The scheduler entry point function is responsible for determining the appropriate next action for the specified thread. For example, if a worker thread is blocked, the scheduler entry point function might run the next available ready UMS worker thread.

When the scheduler entry point function is called, the application's scheduler should attempt to retrieve all of the items in its associated completion list by calling the DequeueUmsCompletionListItems function. This function retrieves a list of UMS thread contexts that have finished processing in the kernel and are ready to run in user mode. The application's scheduler should not run UMS threads directly from this list because this can cause unpredictable behavior in the application. Instead, the scheduler should retrieve all UMS thread contexts by calling the GetNextUmsListItem function once for each context, insert the UMS thread contexts in the scheduler’s ready thread queue, and only then run UMS threads from the ready thread queue.

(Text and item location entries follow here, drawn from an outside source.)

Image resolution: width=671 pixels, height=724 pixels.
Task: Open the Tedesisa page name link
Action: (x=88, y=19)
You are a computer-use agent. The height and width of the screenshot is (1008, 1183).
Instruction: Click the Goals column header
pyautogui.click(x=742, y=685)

If the scheduler does not need to wait on multiple events, it should call DequeueUmsCompletionListItems with a nonzero timeout parameter so the function waits on the completion list event before returning. If the scheduler does need to wait on multiple completion list events, it should call DequeueUmsCompletionListItems with a timeout parameter of zero so the function returns immediately, even if the completion list is empty. In this case, the scheduler can wait explicitly on completion list events, for example, by using WaitForMultipleObjects.

UMS Thread Execution

A newly created UMS worker thread is queued to the specified completion list and does not begin running until the application's UMS scheduler selects it to run. This differs from non-UMS threads, which the system scheduler automatically schedules to run unless the caller explicitly creates the thread suspended.

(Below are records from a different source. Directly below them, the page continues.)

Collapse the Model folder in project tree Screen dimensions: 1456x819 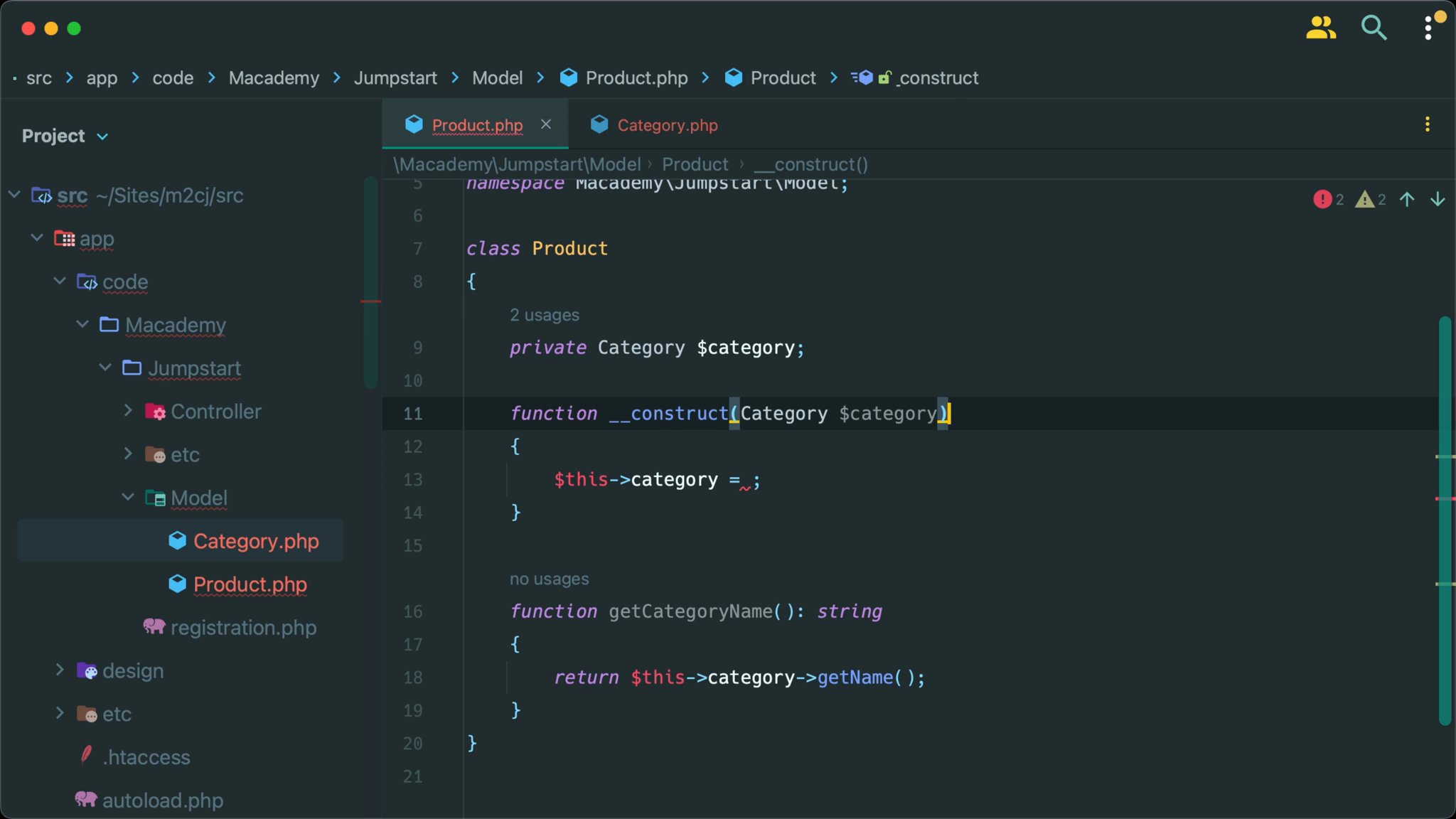(128, 497)
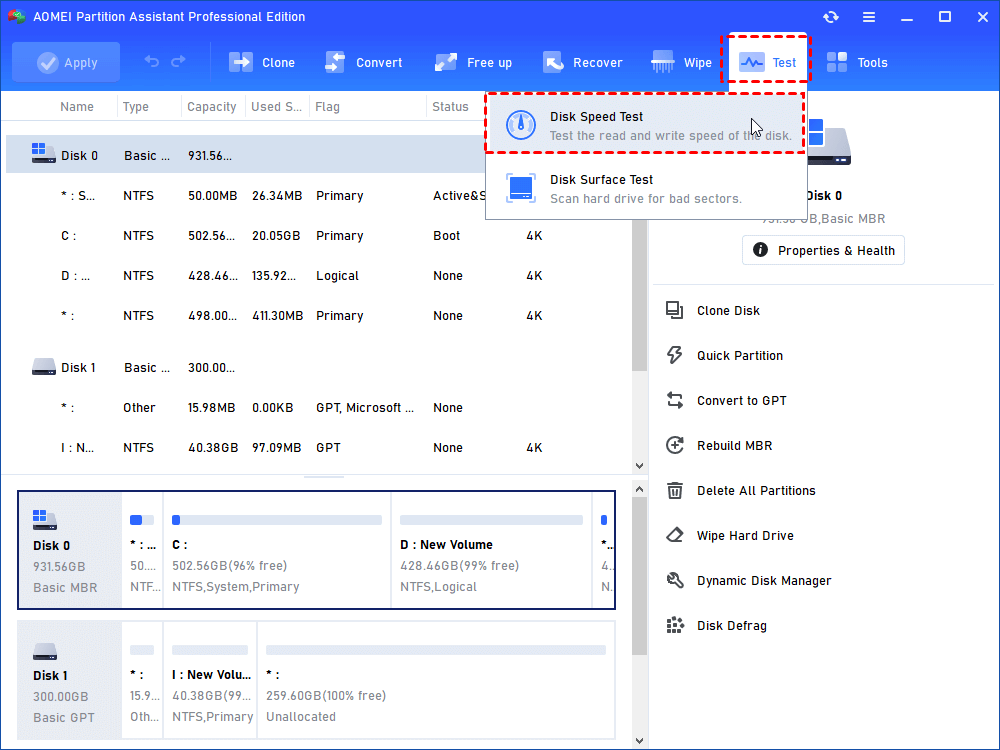Select the Convert toolbar icon
Image resolution: width=1000 pixels, height=750 pixels.
point(364,62)
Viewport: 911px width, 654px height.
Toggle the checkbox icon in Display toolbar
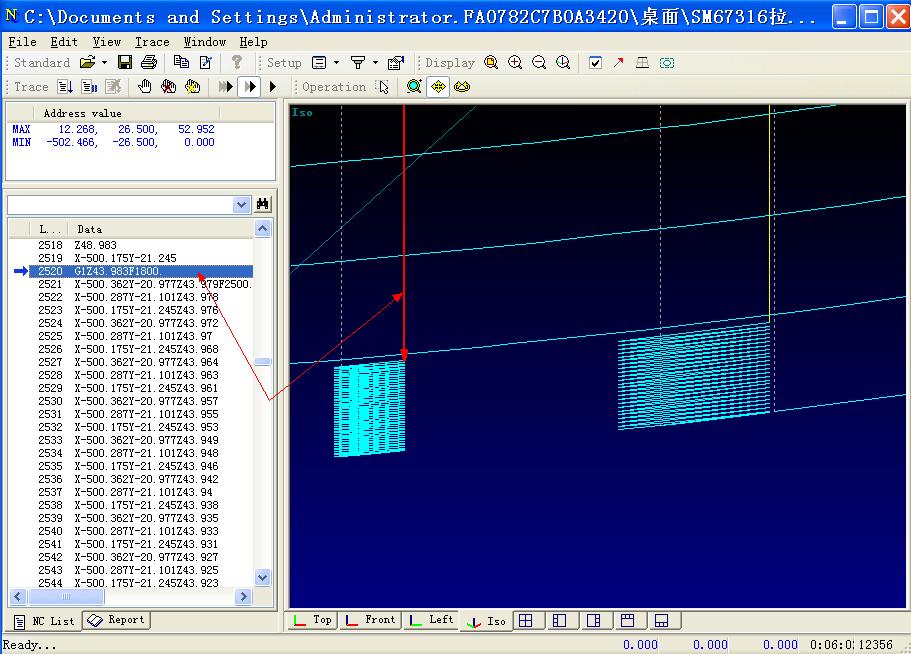coord(595,62)

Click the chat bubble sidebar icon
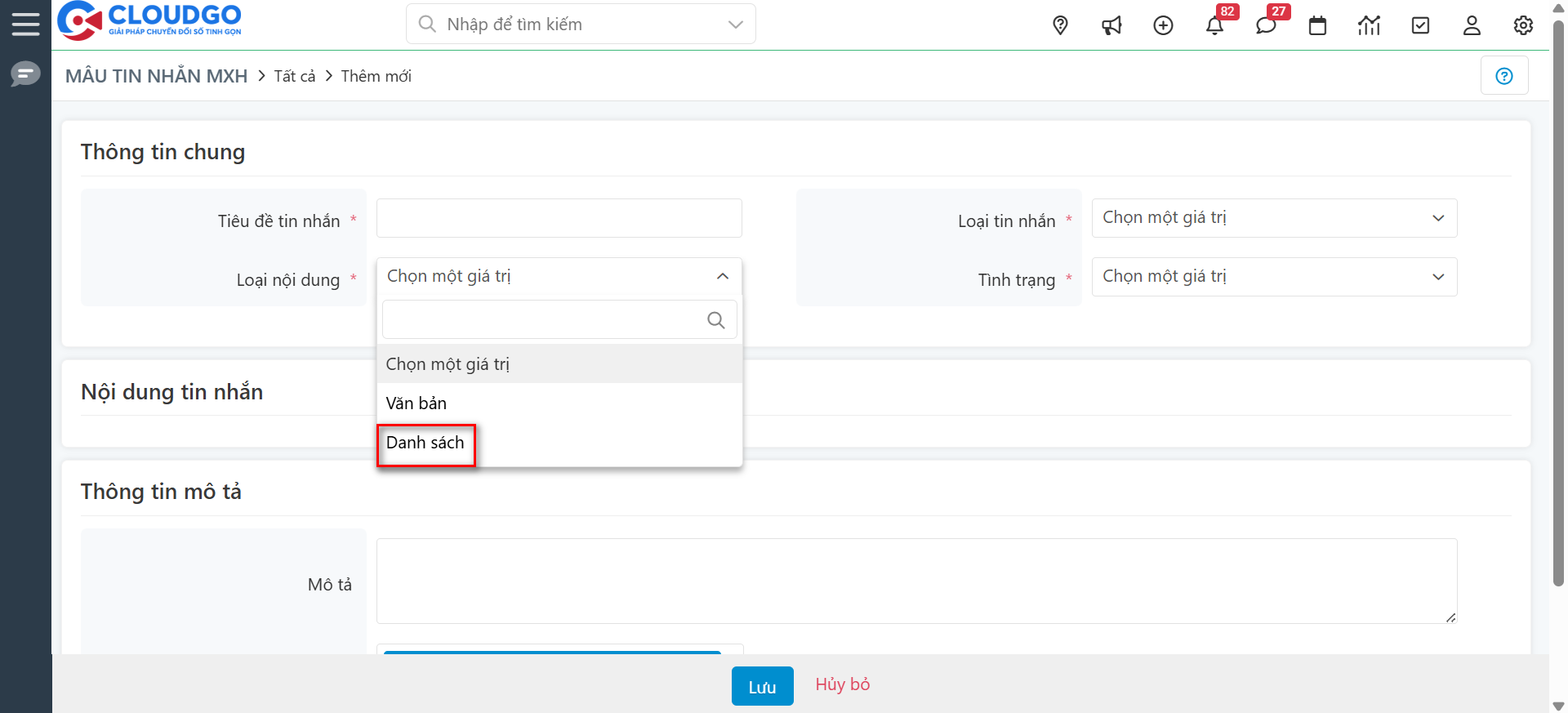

The scheduler runs a worker thread by calling ExecuteUmsThread with the worker thread's UMS context. A UMS worker thread runs until it yields by calling the UmsThreadYield function, blocks, or terminates.

UMS Best Practices

Applications that implement UMS should follow these best practices:

  • The underlying structures for UMS thread contexts are managed by the system and should not be modified directly. Instead, use QueryUmsThreadInformation and SetUmsThreadInformation to retrieve and set information about a UMS worker thread.
  • To help prevent deadlocks, the UMS scheduler thread should not share locks with UMS worker threads. This includes both application-created locks and system locks that are acquired indirectly by operations such as allocating from the heap or loading DLLs. For example, suppose the scheduler runs a UMS worker thread that loads a DLL. The worker thread acquires the loader lock and blocks. The system calls the scheduler entry point function, which then loads a DLL. This causes a deadlock, because the loader lock is already held and cannot be released until the first thread unblocks. To help avoid this problem, delegate work that might share locks with UMS worker threads to a dedicated UMS worker thread or a non-UMS thread.
  • UMS is most efficient when most processing is done in user mode. Whenever possible, avoid making system calls in UMS worker threads.
  • UMS worker threads should not assume the system scheduler is being used. This assumption can have subtle effects; for example, if a thread in the unknown code sets a thread priority or affinity, the UMS scheduler might still override it. Code that assumes the system scheduler is being used may not behave as expected and may break when called by a UMS thread.
  • The system may need to lock the thread context of a UMS worker thread. For example, a kernel-mode asynchronous procedure call (APC) might change the context of the UMS thread, so the thread context must be locked. If the scheduler tries to execute the UMS thread context while it is locked, the call will fail. This behavior is by design, and the scheduler should be designed to retry access to the UMS thread context.